▶ What needs to be done
Copy the records below line for line, without changing anything, and omit the pictures from your copy.

(Word and item position records)
-- start --

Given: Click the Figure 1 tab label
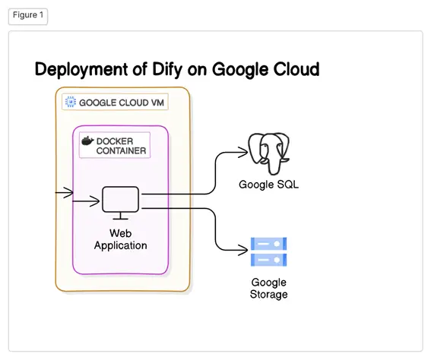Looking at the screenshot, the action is pos(28,15).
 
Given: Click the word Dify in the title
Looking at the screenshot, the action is pos(167,69).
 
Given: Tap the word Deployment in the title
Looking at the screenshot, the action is pos(81,69).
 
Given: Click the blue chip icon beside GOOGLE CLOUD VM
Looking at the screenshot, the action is pos(71,102).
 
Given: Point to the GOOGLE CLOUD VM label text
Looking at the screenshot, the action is pos(122,103).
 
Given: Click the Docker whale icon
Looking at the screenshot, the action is pos(87,141).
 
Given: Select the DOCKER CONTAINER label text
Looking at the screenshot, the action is pos(121,146).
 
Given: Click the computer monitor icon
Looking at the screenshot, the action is pos(120,203).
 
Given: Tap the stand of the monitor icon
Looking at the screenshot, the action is pos(120,216).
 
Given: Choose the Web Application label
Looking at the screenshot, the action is pos(120,239).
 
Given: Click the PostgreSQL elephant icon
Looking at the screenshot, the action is pos(269,153).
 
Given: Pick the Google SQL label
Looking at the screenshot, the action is pos(268,185).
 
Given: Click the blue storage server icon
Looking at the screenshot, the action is pos(269,252).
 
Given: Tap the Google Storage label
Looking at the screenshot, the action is pos(269,289).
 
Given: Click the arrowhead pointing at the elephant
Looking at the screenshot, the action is pos(244,153).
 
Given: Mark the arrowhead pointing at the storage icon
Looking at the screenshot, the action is pos(244,250).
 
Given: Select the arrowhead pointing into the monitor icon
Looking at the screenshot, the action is pos(95,201).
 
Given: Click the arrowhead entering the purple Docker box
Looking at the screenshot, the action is pos(69,192).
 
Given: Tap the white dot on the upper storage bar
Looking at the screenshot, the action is pos(277,244).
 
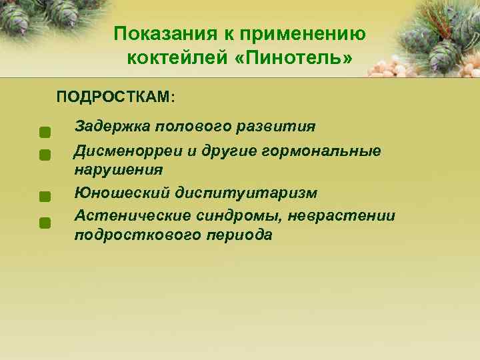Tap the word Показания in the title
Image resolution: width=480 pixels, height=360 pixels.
pos(157,33)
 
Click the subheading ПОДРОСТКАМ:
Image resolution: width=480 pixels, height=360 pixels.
pos(116,97)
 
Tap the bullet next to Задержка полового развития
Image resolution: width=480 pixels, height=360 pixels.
pos(45,131)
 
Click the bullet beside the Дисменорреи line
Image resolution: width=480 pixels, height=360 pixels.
pos(45,155)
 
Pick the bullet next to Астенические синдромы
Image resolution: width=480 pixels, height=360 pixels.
pos(45,222)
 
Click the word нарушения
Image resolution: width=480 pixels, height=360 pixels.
pos(118,170)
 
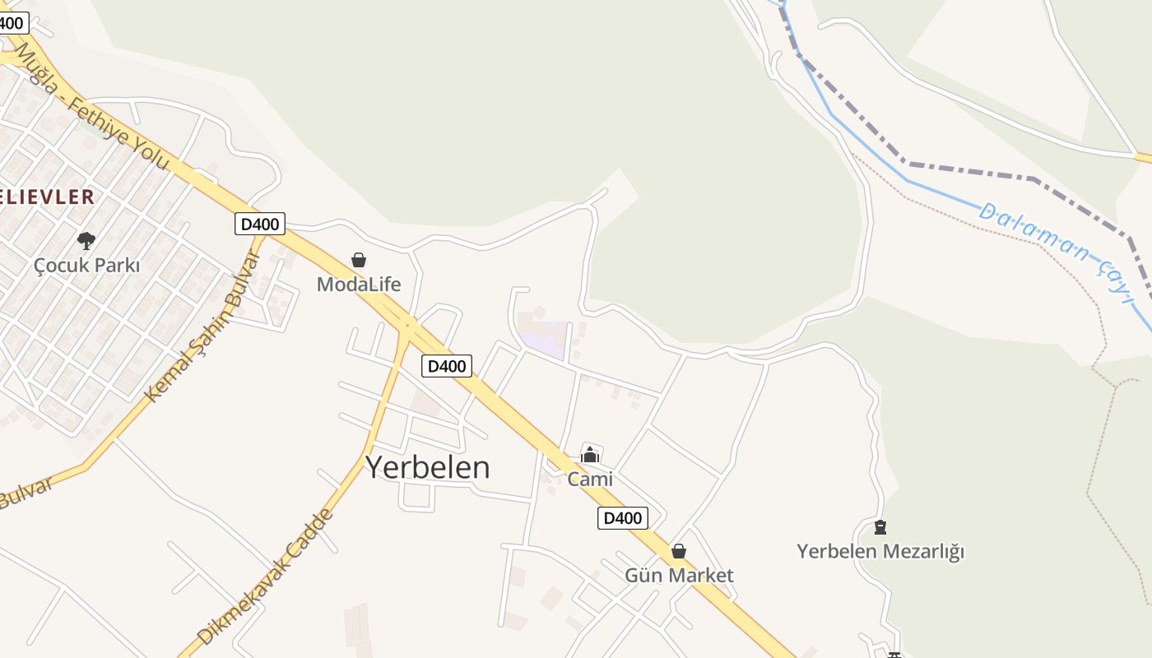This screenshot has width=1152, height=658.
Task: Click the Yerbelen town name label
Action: pyautogui.click(x=427, y=467)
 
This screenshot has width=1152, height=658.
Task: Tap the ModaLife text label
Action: pyautogui.click(x=359, y=285)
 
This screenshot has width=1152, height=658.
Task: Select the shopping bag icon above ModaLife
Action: pyautogui.click(x=359, y=260)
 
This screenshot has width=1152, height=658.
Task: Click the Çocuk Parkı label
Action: pyautogui.click(x=86, y=266)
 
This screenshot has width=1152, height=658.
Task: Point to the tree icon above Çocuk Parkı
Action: pyautogui.click(x=86, y=241)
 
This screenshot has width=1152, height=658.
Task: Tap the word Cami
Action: pyautogui.click(x=590, y=479)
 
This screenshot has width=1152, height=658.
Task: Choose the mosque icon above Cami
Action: pyautogui.click(x=590, y=454)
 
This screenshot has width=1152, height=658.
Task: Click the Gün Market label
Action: pyautogui.click(x=679, y=575)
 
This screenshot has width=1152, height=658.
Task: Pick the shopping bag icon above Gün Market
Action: pyautogui.click(x=679, y=550)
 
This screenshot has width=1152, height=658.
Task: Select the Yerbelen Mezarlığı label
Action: pyautogui.click(x=880, y=551)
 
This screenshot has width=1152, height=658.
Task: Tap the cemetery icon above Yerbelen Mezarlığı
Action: pyautogui.click(x=880, y=526)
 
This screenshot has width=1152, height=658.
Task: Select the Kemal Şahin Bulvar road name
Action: pyautogui.click(x=202, y=327)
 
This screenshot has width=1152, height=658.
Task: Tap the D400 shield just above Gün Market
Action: pyautogui.click(x=622, y=518)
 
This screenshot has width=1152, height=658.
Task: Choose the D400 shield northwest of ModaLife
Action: pyautogui.click(x=260, y=224)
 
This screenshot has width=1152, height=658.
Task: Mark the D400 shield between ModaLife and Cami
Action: pyautogui.click(x=447, y=366)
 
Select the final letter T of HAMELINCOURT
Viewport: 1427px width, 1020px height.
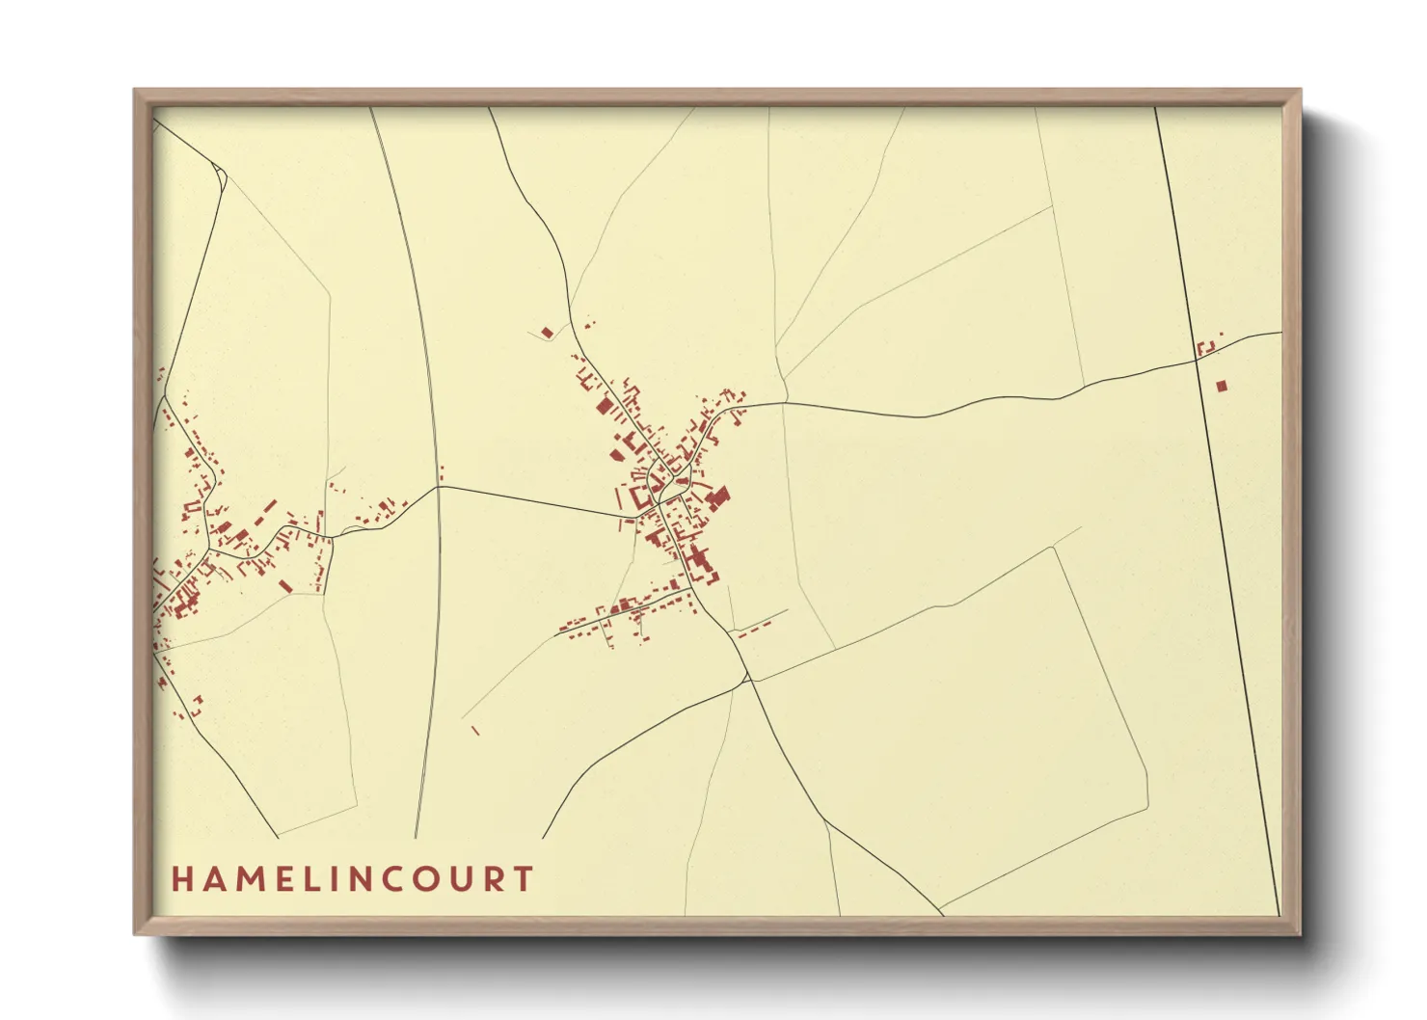point(524,879)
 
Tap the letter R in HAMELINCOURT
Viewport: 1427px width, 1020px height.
point(494,879)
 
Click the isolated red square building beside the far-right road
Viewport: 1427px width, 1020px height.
point(1222,386)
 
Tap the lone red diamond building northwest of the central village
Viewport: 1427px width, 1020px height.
point(548,333)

-- end --

▶ The completed task
Given: Click the Figure 1 tab label
Looking at the screenshot, the action is pos(28,15).
 
Given: Click the word Dify in the title
Looking at the screenshot, the action is pos(167,69).
 
Given: Tap the word Deployment in the title
Looking at the screenshot, the action is pos(81,69).
 
Given: Click the blue chip icon beside GOOGLE CLOUD VM
Looking at the screenshot, the action is pos(71,102).
 
Given: Point to the GOOGLE CLOUD VM label text
Looking at the screenshot, the action is pos(122,103).
 
Given: Click the Docker whale icon
Looking at the screenshot, the action is pos(87,141).
 
Given: Select the DOCKER CONTAINER label text
Looking at the screenshot, the action is pos(121,146).
 
Given: Click the computer monitor icon
Looking at the screenshot, the action is pos(120,203).
 
Given: Tap the stand of the monitor icon
Looking at the screenshot, the action is pos(120,216).
 
Given: Choose the Web Application label
Looking at the screenshot, the action is pos(120,239).
 
Given: Click the PostgreSQL elephant icon
Looking at the screenshot, the action is pos(269,153).
 
Given: Pick the Google SQL label
Looking at the screenshot, the action is pos(268,185).
 
Given: Click the blue storage server icon
Looking at the screenshot, the action is pos(269,252).
 
Given: Tap the Google Storage label
Looking at the screenshot, the action is pos(269,289).
 
Given: Click the arrowhead pointing at the elephant
Looking at the screenshot, the action is pos(244,153).
 
Given: Mark the arrowhead pointing at the storage icon
Looking at the screenshot, the action is pos(244,250).
 
Given: Select the arrowhead pointing into the monitor icon
Looking at the screenshot, the action is pos(95,201).
 
Given: Click the arrowhead entering the purple Docker box
Looking at the screenshot, the action is pos(69,192).
 
Given: Tap the white dot on the upper storage bar
Looking at the screenshot, the action is pos(277,244).
 
Tap the word Показания in the title
Image resolution: width=480 pixels, height=360 pixels.
pos(157,33)
 
Click the subheading ПОДРОСТКАМ:
Image resolution: width=480 pixels, height=360 pixels.
pos(116,97)
 
Tap the bullet next to Задержка полового развития
Image resolution: width=480 pixels, height=360 pixels.
pos(45,131)
 
Click the bullet beside the Дисменорреи line
Image resolution: width=480 pixels, height=360 pixels.
pos(45,155)
 
Pick the bullet next to Астенические синдромы
Image resolution: width=480 pixels, height=360 pixels.
pos(45,222)
 
Click the word нарушения
Image resolution: width=480 pixels, height=360 pixels.
pos(118,170)
 
This screenshot has width=1152, height=658.
Task: Click the Yerbelen town name label
Action: pyautogui.click(x=427, y=467)
 
This screenshot has width=1152, height=658.
Task: Tap the ModaLife text label
Action: pyautogui.click(x=359, y=285)
 
This screenshot has width=1152, height=658.
Task: Select the shopping bag icon above ModaLife
Action: pyautogui.click(x=359, y=260)
 
This screenshot has width=1152, height=658.
Task: Click the Çocuk Parkı label
Action: pyautogui.click(x=86, y=266)
 
This screenshot has width=1152, height=658.
Task: Point to the tree icon above Çocuk Parkı
Action: pyautogui.click(x=86, y=241)
 
This screenshot has width=1152, height=658.
Task: Tap the word Cami
Action: pyautogui.click(x=590, y=479)
 
This screenshot has width=1152, height=658.
Task: Choose the mosque icon above Cami
Action: pyautogui.click(x=590, y=454)
 
This screenshot has width=1152, height=658.
Task: Click the Gün Market label
Action: pyautogui.click(x=679, y=575)
 
This screenshot has width=1152, height=658.
Task: Pick the shopping bag icon above Gün Market
Action: pyautogui.click(x=679, y=550)
 
This screenshot has width=1152, height=658.
Task: Select the Yerbelen Mezarlığı label
Action: pyautogui.click(x=880, y=551)
 
This screenshot has width=1152, height=658.
Task: Tap the cemetery icon above Yerbelen Mezarlığı
Action: pyautogui.click(x=880, y=526)
 
This screenshot has width=1152, height=658.
Task: Select the Kemal Şahin Bulvar road name
Action: pyautogui.click(x=202, y=327)
 
This screenshot has width=1152, height=658.
Task: Tap the D400 shield just above Gün Market
Action: pyautogui.click(x=622, y=518)
 
This screenshot has width=1152, height=658.
Task: Choose the D400 shield northwest of ModaLife
Action: pyautogui.click(x=260, y=224)
 
This screenshot has width=1152, height=658.
Task: Mark the D400 shield between ModaLife and Cami
Action: pyautogui.click(x=447, y=366)
 
Select the final letter T of HAMELINCOURT
Viewport: 1427px width, 1020px height.
point(524,879)
 
Tap the letter R in HAMELINCOURT
Viewport: 1427px width, 1020px height.
point(494,879)
 
Click the isolated red square building beside the far-right road
Viewport: 1427px width, 1020px height.
point(1222,386)
 
Tap the lone red diamond building northwest of the central village
Viewport: 1427px width, 1020px height.
point(548,333)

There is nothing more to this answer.